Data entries
━━━━━━━━━━━━━━━━
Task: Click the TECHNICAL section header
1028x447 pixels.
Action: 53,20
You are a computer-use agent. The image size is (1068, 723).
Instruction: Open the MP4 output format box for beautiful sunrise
━━━━━━━━━━━━━━━━
* Goal of the exercise
All entries are to be returned word for word.

* Answer space
Task: Click the TECHNICAL section header
1028x447 pixels.
Action: 53,20
You are a computer-use agent. The image size is (1068, 723).
Instruction: Open the MP4 output format box for beautiful sunrise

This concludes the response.